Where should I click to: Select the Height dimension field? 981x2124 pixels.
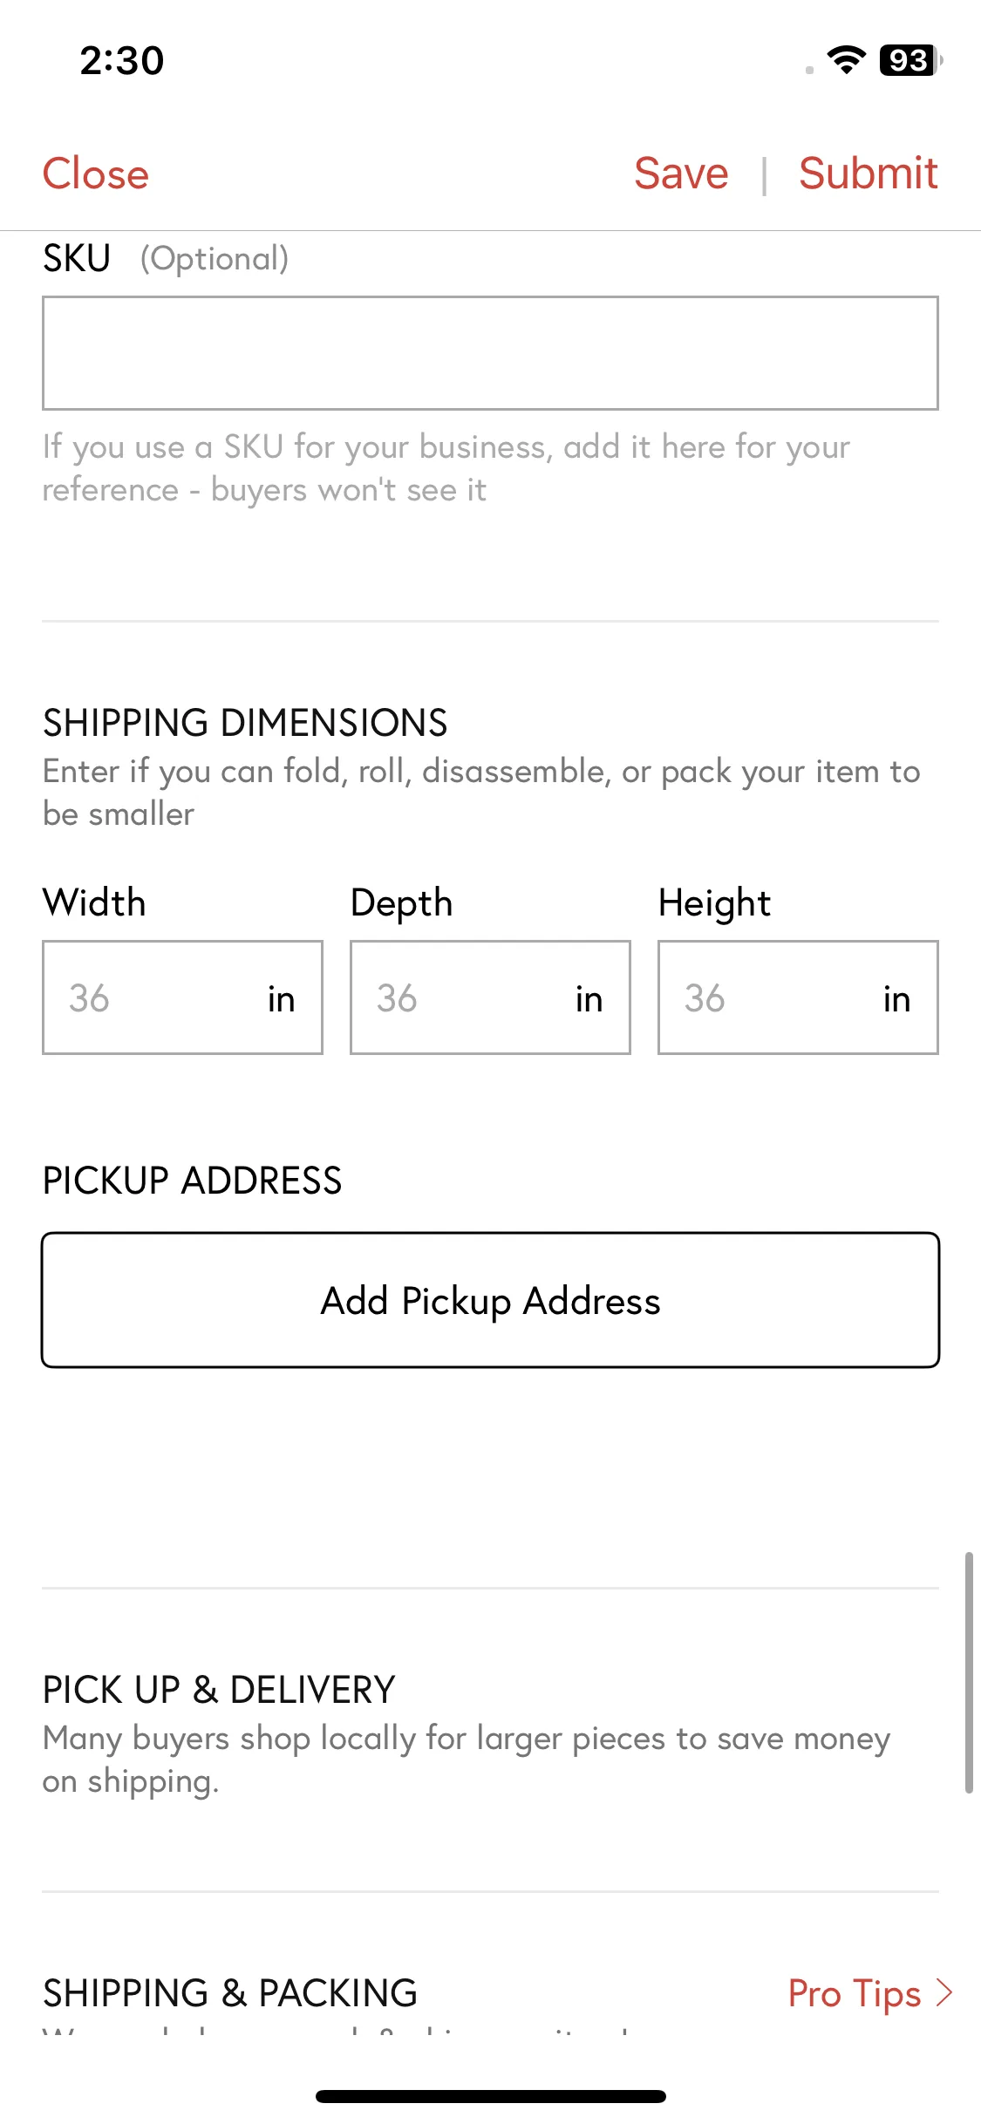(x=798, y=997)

==

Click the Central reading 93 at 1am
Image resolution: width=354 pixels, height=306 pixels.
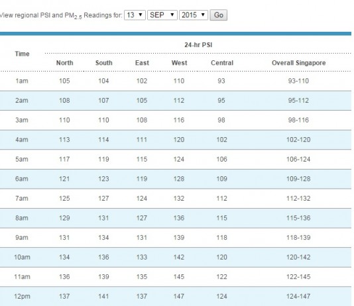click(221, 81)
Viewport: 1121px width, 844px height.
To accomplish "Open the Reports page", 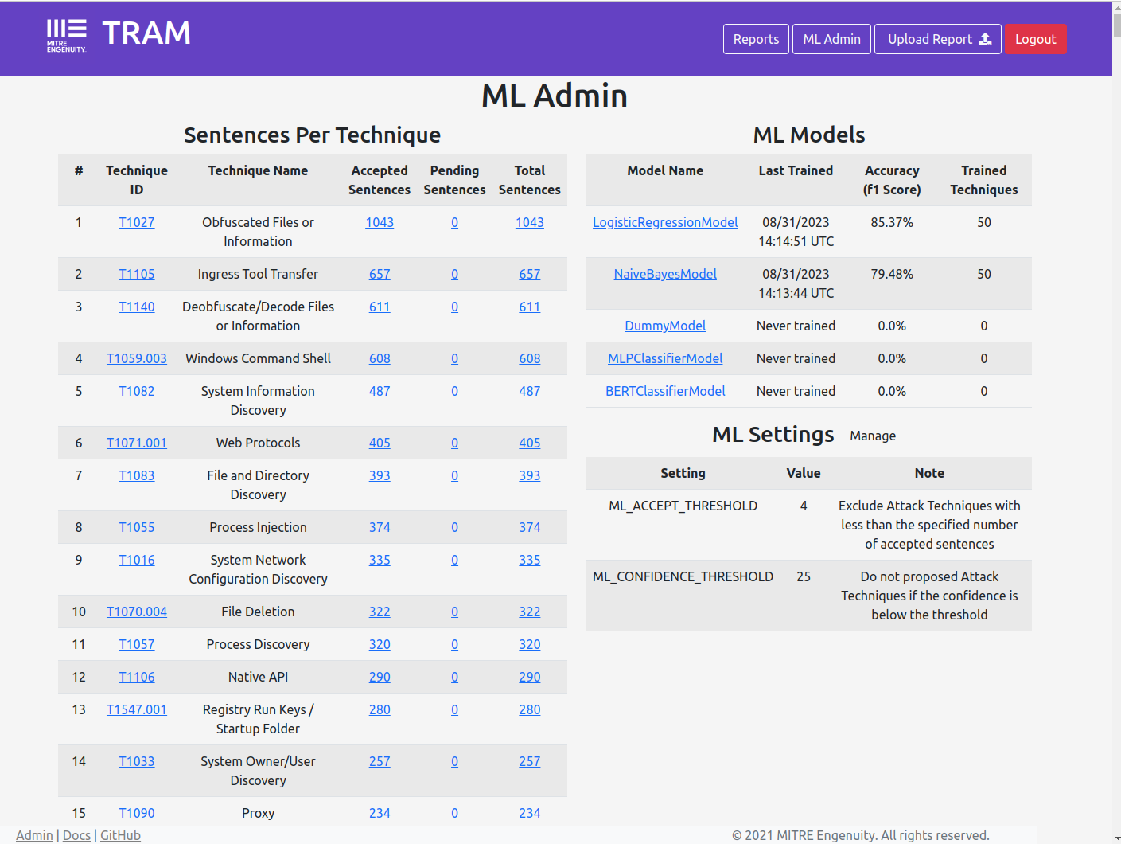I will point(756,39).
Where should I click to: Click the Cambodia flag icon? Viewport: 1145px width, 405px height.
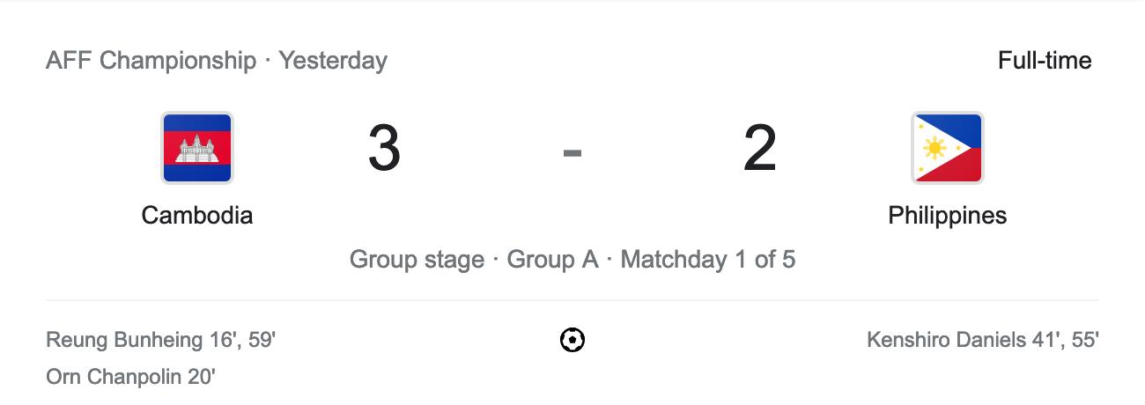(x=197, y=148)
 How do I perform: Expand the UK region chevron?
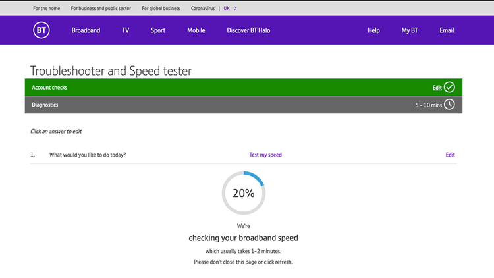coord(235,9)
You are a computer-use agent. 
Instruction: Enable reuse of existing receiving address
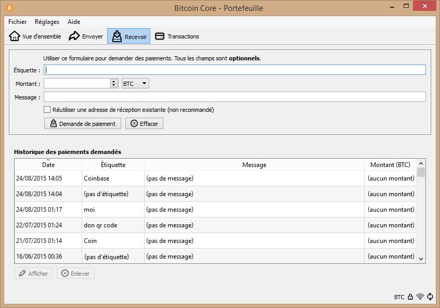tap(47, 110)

==

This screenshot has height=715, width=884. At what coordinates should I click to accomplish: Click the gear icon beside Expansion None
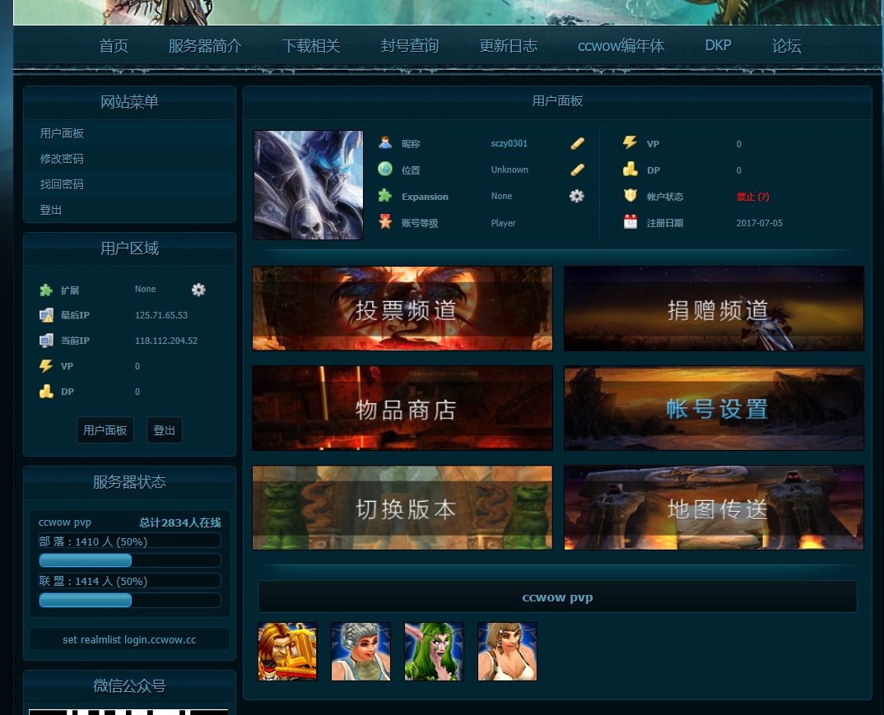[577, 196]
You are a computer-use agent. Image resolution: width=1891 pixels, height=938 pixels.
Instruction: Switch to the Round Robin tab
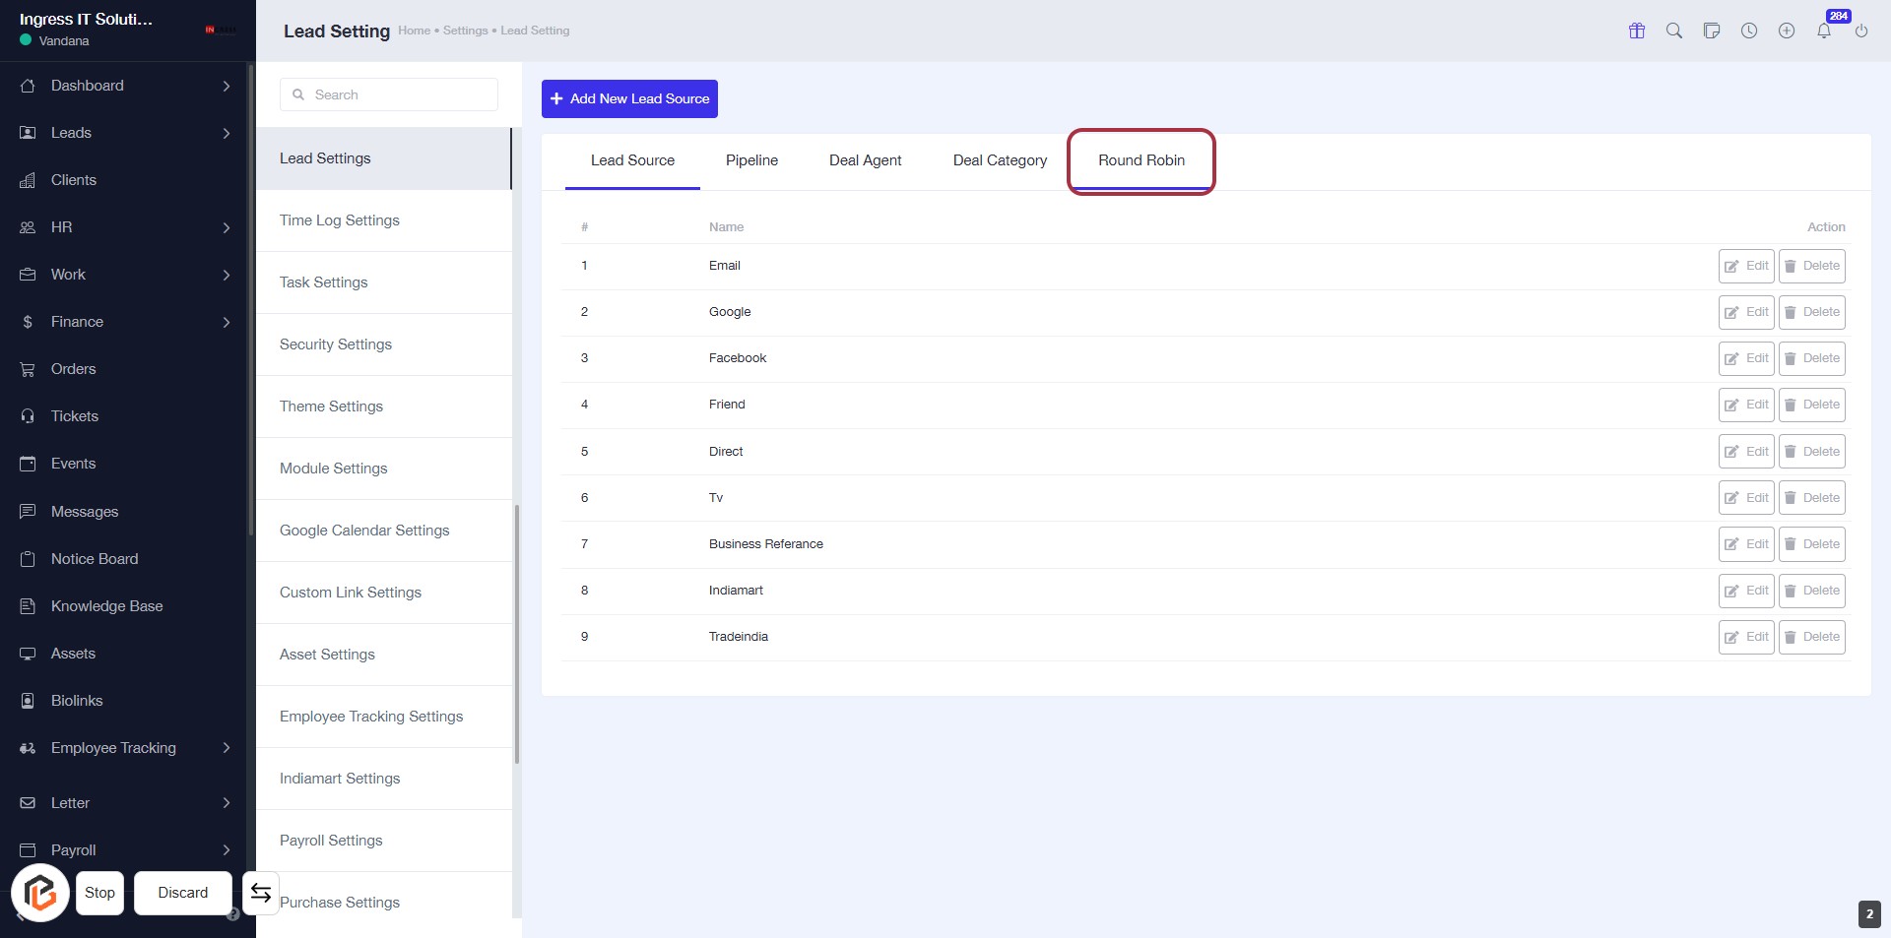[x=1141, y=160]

Task prompt
Copy every line of the data where "agent" is found.

Answer for the task
You are a computer-use agent. 
You are a computer-use agent. Image resolution: width=1891 pixels, height=938 pixels.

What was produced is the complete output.